Rezension

Cuthbert und die Kathedrale von Durham durch die Jahrhunderte - Geschichte von unten erzählt

Cuddy – Echo der Zeit -

Cuddy – Echo der Zeit
von Benjamin Myers

Bewertet mit 4 Sternen

Cuthbert von Lindisfarne (635- 687) war u. a. Prior in Lindisfarne (664–676) und Eremit auf Inner Farne (676–684), ihm werden zahlreiche Wunder zugeschrieben.

Mit Cuthbert/Cuddy und der Kathedrale von Durham befasst sich Benjamin Myers in vier Texten aus vier Epochen, die an unterschiedlichen Orten Nordenglands spielen und an verschiedenen realen Orten verfasst wurden. Neben mehreren Icherzählern erhält auch die Kathedrale eine Stimme. Der erste Teil vermittelt in zahlreichen Zitaten Cuthberts Biografie und beispielhaft die Entstehung des Kults um seinen Leichnam, der angeblich unverwest exhumiert werden konnte. Mit Ediva lernen wir eine sehr junge heilkundige Frau aus dem Haliwerfolc kennen (Anhängern, die Cuthbert huldigten und seinem Leichnam folgten).
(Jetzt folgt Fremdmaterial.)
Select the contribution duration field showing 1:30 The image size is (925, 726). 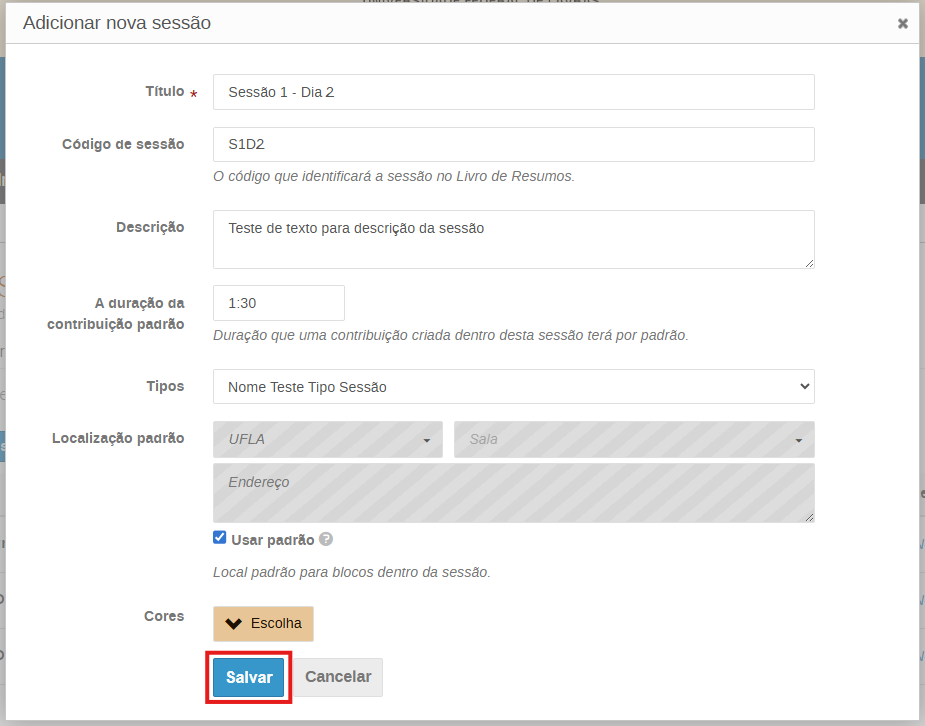click(x=278, y=303)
Sie könnte bei einem Wikingerüberfall geraubt worden und als Sklavin zu der Gruppe von 7 Mönchen gelangt sein, in der sie kocht, die Zipperlein der Pilger pflegt und als Icherzählerin ihre kleine Welt erfrischend nüchtern beurteilt.

Eda, eine weitere Icherzählerin, berichtet aus dem 14. Jahrhundert über ihre Ehe mit dem gewalttätigen Bogenschützen Fletcher, der mit seinem Besitz Ehefrau nach Lust und Laune verfährt. Die Spuren seiner Übergriffe sind nicht zu übersehen, es wird darüber getratscht, aber nur eine Person ist bereit zu handeln. Eda nennt ihren Sohn Cuthbert. Indem sie die Steinmetze mit ihrem selbst gebrauten Ale versorgt, steht sie in Verbindung mit weiteren Icherzählern, deren Schicksale ebenfalls mit Cuthbert und der Kathedrale verknüpft sind.
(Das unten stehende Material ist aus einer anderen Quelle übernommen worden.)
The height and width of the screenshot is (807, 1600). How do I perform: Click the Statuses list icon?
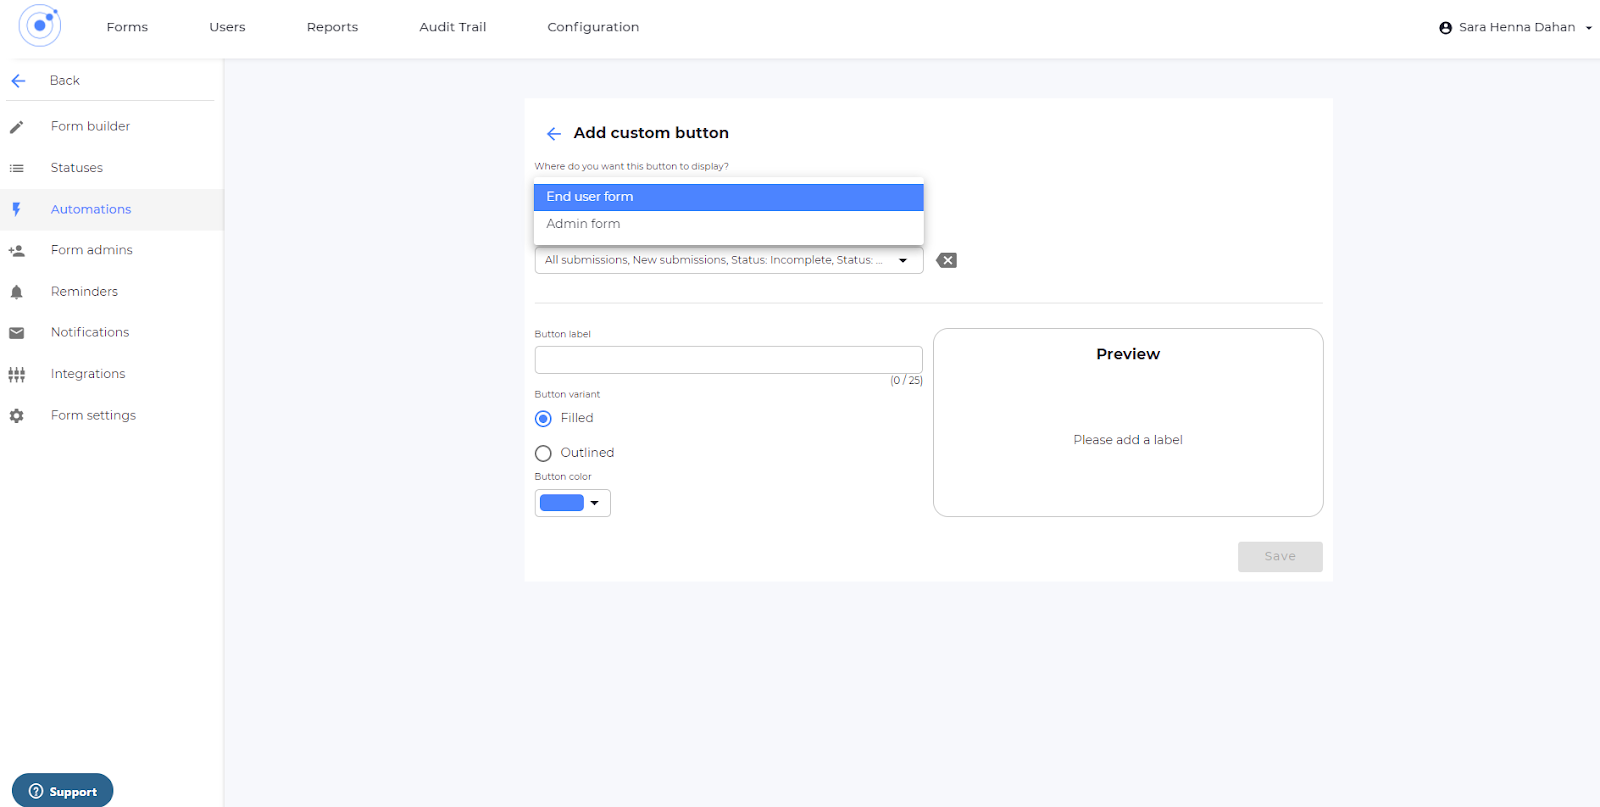(17, 168)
Im 19. Jahrhundert wird der Altertumsforscher Professor Fawcett-Black als neutraler Zeuge zur Exhumierung von Cuthberts Leichnam hinzugezogen, der sich bis dahin kaum für die Geschichte Nordenglands interessiert hatte. Heute weiß man, dass diese Exhumierung maximalen Schaden anrichtete und schnell vertuscht wurde. Wie andere vor ihm hört Fawcett Stimmen raunen, die bei einem rationalen Menschen wie ihm verwundern und seinen bevorstehenden Zusammenbruch ankündigen könnten.

Michael Cuthbert in der unmittelbaren Gegenwart könnte ein Nachkomme Cuthberts sein. Er arbeitet als Tagelöhner oder für eine Zeitarbeitsfirma als Bauhelfer und verdient, schwarz, bar auf die Hand und weit unter Mindestlohn kaum genug, um damit die Einkäufe für sich und seine pflegebedürftige Mutter zu bezahlen. Als Michael den Steinmetzen Tee und Lunch auf den Turm der Kathedrale tragen soll, erhält er diese Aufgabe, weil er respektvoll genug wirkt gegenüber der Kathedrale, der Religion und den auch in diesem Jahrhundert angesehenen Steinmetzen. Bei der Begegnung mit Evie, die die Verpflegung der Handwerker zusammenstellt, werden Welten deutlich, die die Studentin und den Hilfsarbeiter trennen: Michael war noch nie auf dem Turm der Kathedrale; denn wer würde Eintrittsgeld dafür zahlen, wenn alle paar Tage die Guthabenkarte für Strom gefüllt werden muss.

Fazit
In seinem Mosaik verschiedener Textarten richtet Benjamin Myers den Blick auf den Cuthbert-Kult, einen Kathedralenbau an besonderer Stelle, zeigt als „Geschichte von unten erzählt“ ausführlich Gewalt in der Ehe, sexuelle Gewalt an Abhängigen durch Kleriker und die Lebenssituation eines modernen Tagelöhners. Neben der Regionalgeschichte hat mich hier die Frage berührt, wie wir Geschichte weitergeben und ob man Geschichte je ruhen lassen kann.